What you are about to see in these photographs is as shocking as it is horrific, as they expose the Moroccan-European Union sustainable fishing policy in Western Saharan waters. Under international law, the fish stocks belong to the Saharawi people. Why then does Morocco fish these stocks and why does the EU negotiate them with Morocco?
Most of Western Sahara does not belong to its indigenous Saharawi people. Most of Western Sahara belongs to the power which invaded it illegally in the 1970s, Morocco, along with its tremendous natural resources. The photographs available in the link (below) are taken by Western Sahara Resource Watch, which has made them available to the international media to reveal typical Moroccan fishing methods in waters that do not belong to it.
Watch how the fishing vessel, the Moroccan fishing vessel, Adrar, flying the Belize flag, sucks up literally tonnes of fish, then sprays them all overboard back into the sea, without using them, steeped in their own blood and guts. These photographs were taken, as you can see in the document scanned below, at 24º South, meaning inside Western Sahara waters. In these photographs it is estimated that sixty tonnes of Saharawi fish were literally wasted by Morocco. Why did the Moroccan's do this?

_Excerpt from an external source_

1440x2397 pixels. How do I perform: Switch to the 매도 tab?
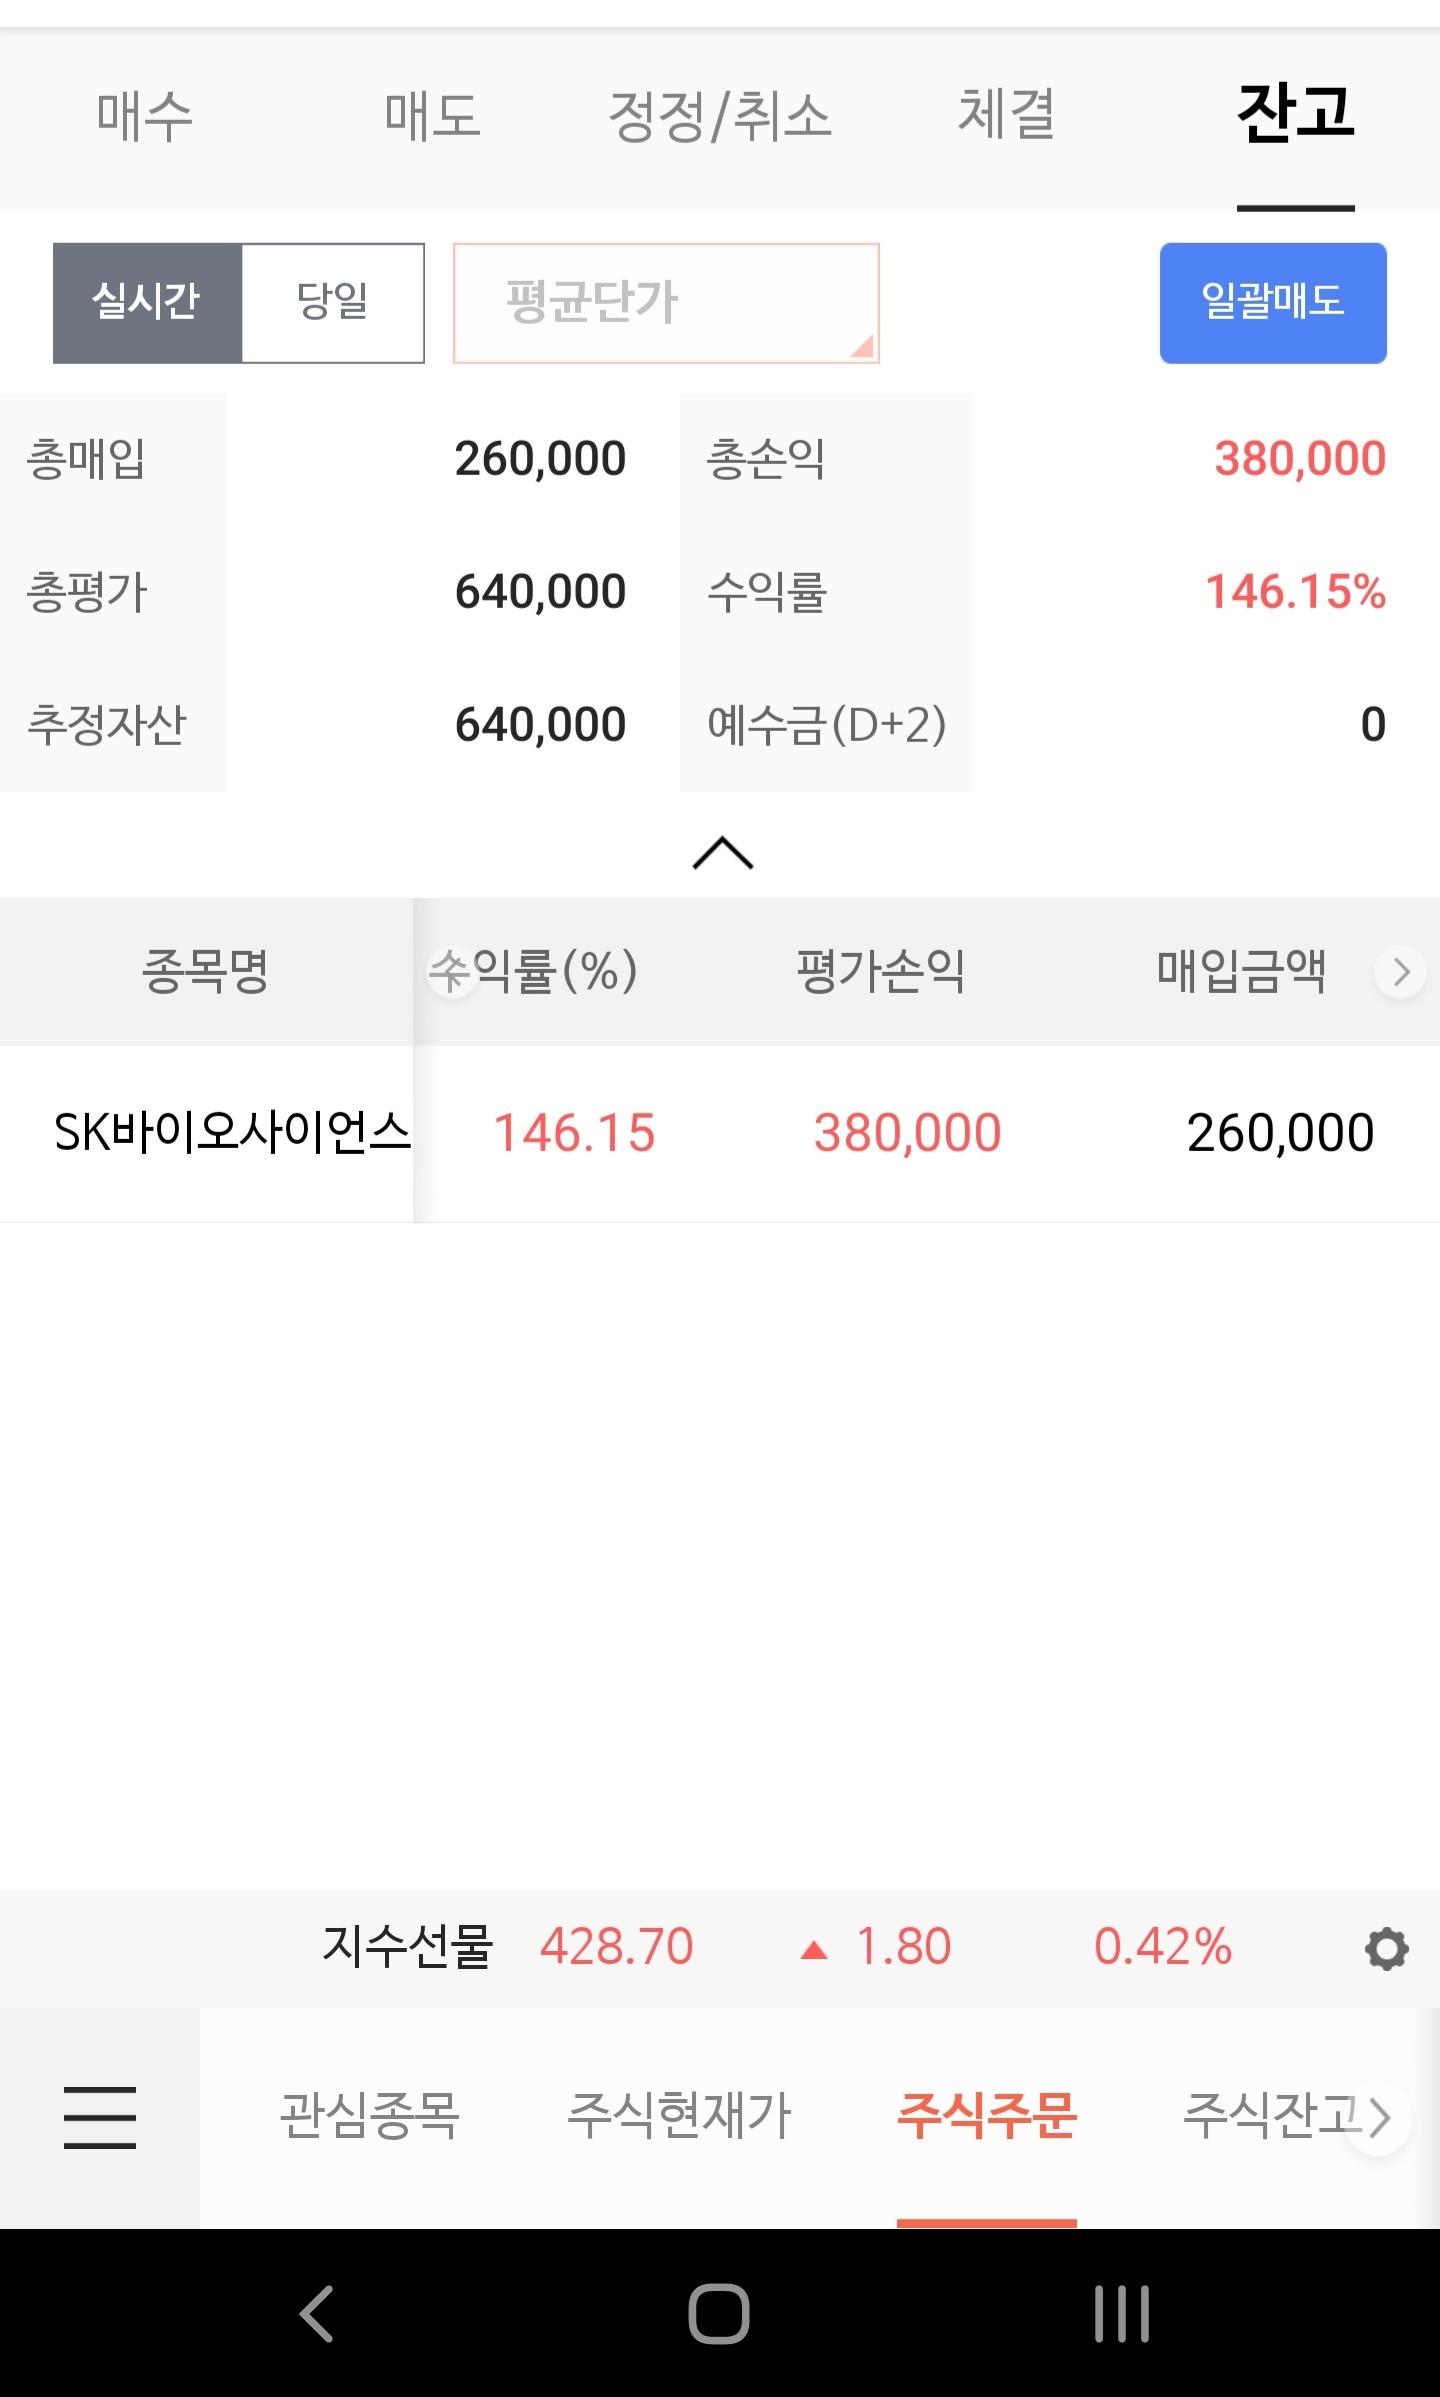[433, 115]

Because the sardines in question were not the right size. So why did they fish them? Is this sustainable fishing? Is this the country that the European Union does fishing agreements with, to give the European Union vessels the right to fish in waters that anyway do not belong to Morocco?
What does this say for Morocco's policy of sustainable fishing and does this not render each and every word of what the EU says about sustainability and a moral trading policy utterly worthless?

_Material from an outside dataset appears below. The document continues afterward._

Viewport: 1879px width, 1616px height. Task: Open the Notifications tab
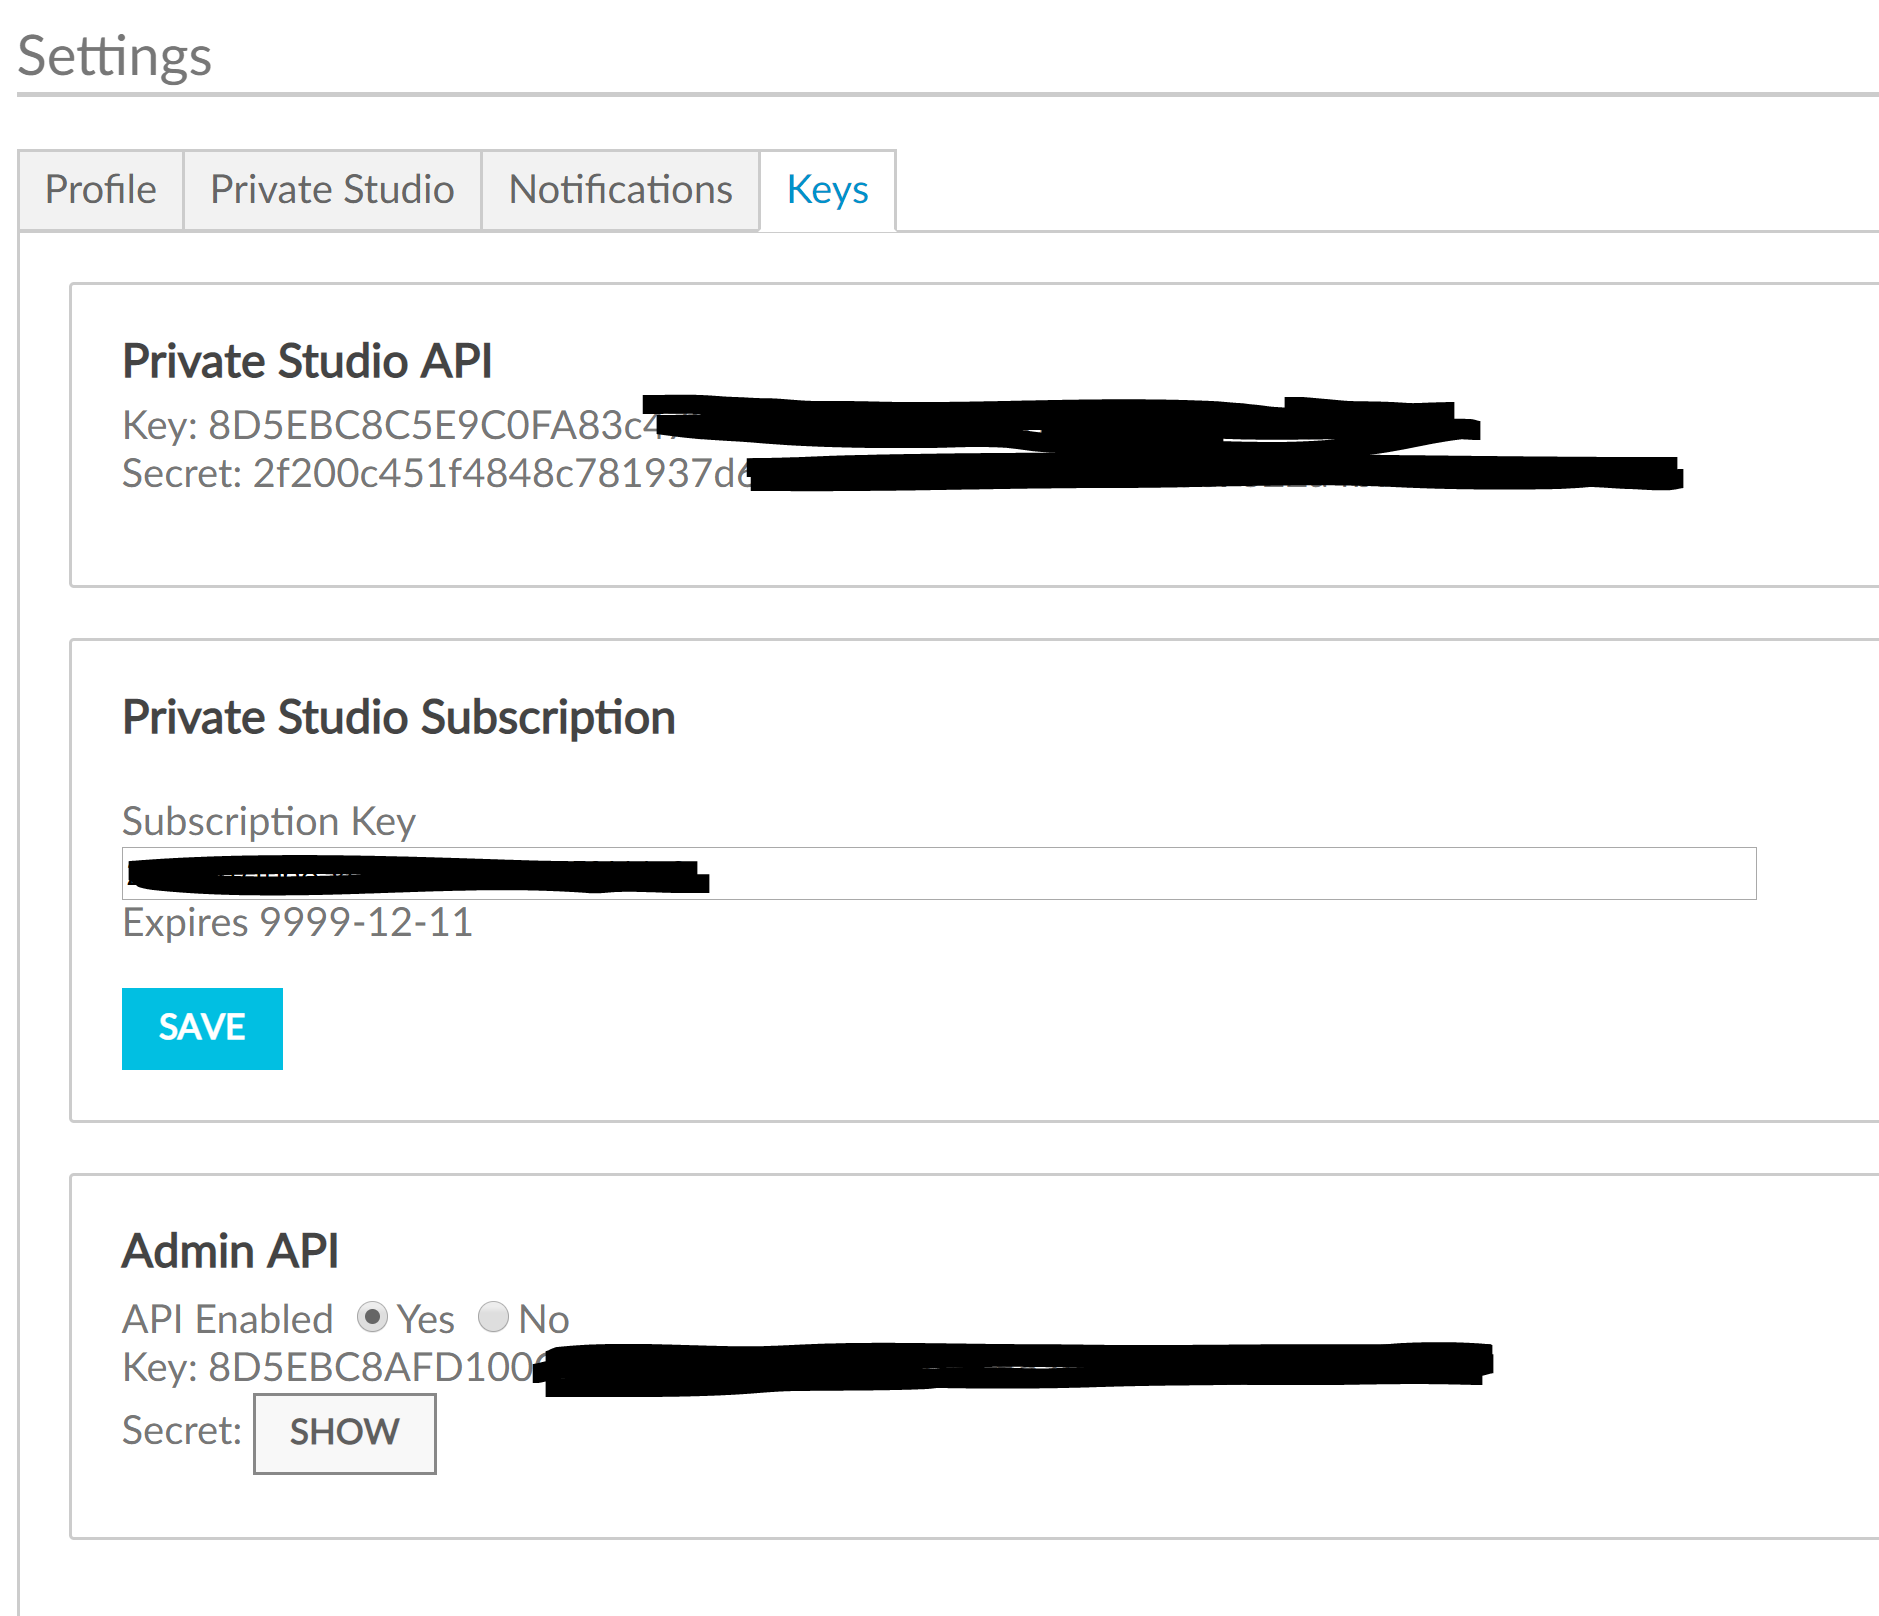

Half of the population of Western Sahara lives in temporary tent cities in the desert and has done so since Morocco invaded 38 years ago, in 1975. The brutal occupation and the denial of human and political rights to the indigenous population does not make the headlines in the international media - I would postulate that there have been more articles on these pages of Pravda.Ru about the issue than all of the rest of the international media put together - and it certainly does not make the negotiating table of Mr. José Barroso and his trading barons in Brussels. It wouldn't, now, would it?
Instead of enjoying the comfort of their occupied homes in occupied Western Sahara, instead of enjoying the fruits from the exploitation of their own resources, the Saharawi population sits shivering in the desert in tents, being thrown one tin per family per month of these fish by humanitarian agencies, canned in Agadir, literally stolen by Morocco with the connivance of the European Union.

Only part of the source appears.